Seasonal contracts (for me ) are a way to give the customer an even monthly payment so bad snow months dont overwhelm them all at once. I also need to pay my bills and stay motivated.


----------



## BossPlow2010 (Sep 29, 2010)

We don’t Limit our plowing, but we set a maximum number of saltings and charge after that


----------



## Ajlawn1 (Aug 20, 2009)

Mr.Markus said:


> Cant say i have ever put a cap or limit on a seasonal price. To do so with everything being equal means you have to reciprocate in a low snow season.
> Seasonal contracts (for me ) are a way to give the customer an even monthly payment so bad snow months dont overwhelm them all at once. I also need to pay my bills and stay motivated.
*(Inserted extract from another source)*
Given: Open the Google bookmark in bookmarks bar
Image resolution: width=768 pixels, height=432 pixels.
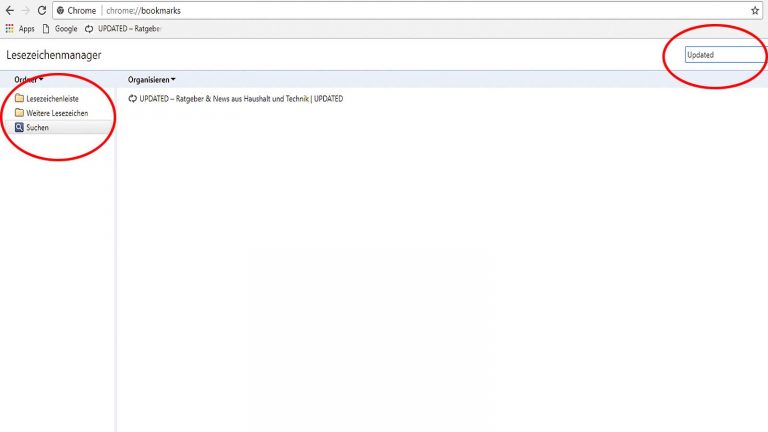Looking at the screenshot, I should tap(60, 28).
Agreed... Hopefully @kimber750 doesn't see this...


----------



## theplowmeister (Nov 14, 2006)

I average 12 storms a year over 2". (33 years of records) I switched to seasonal contracts about 8 years ago. Pay up front for 10 storms and I cover you for ALL storms Up to 6" of snow. I charge extra for any storm over 6". no salt, no shovelling. I start plowing if we get ~1" of snow.

I know Im crazy and stupid but it works for us (me and the customer, I still have a waiting list of people that want my service)


----------



## Mark Oomkes (Dec 10, 2000)

Mr.Markus said:


> Cant say i have ever put a cap or limit on a seasonal price. To do so with everything being equal means you have to reciprocate in a low snow season.
> Seasonal contracts (for me ) are a way to give the customer an even monthly payment so bad snow months dont overwhelm them all at once. I also need to pay my bills and stay motivated.
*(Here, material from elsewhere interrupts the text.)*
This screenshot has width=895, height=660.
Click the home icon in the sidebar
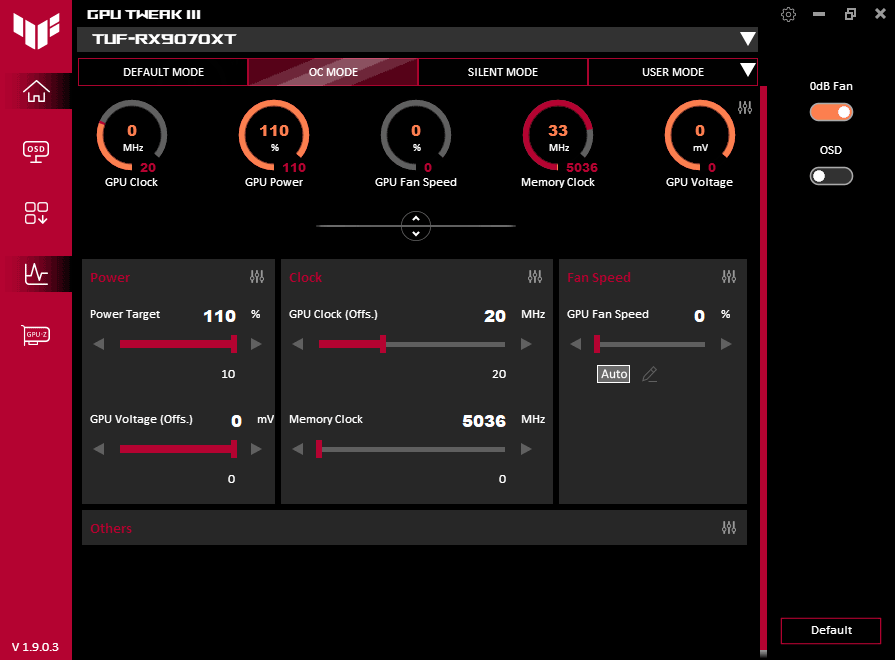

I never did...until 2013-2014. We had a few high priority accounts that we plowed over 50 times. But our numbers were based on 22. The rest were all well over 30 trips. The math doesn't work.

I tell them we will provide 2 "free" plowings before charging per trip as I am not trying to get rich by screwing them but I have to cover my costs when an abnormal season such as that hits. We've hit the max on a few accounts once or twice since then and charged.


----------



## fireside (Mar 1, 2008)

See mine here you get 40” and 12 applications of salt after that it per application and per inch price. Work good for both parties and help with the great budgets. The sites closer to the water get 26” and 10 salt applications.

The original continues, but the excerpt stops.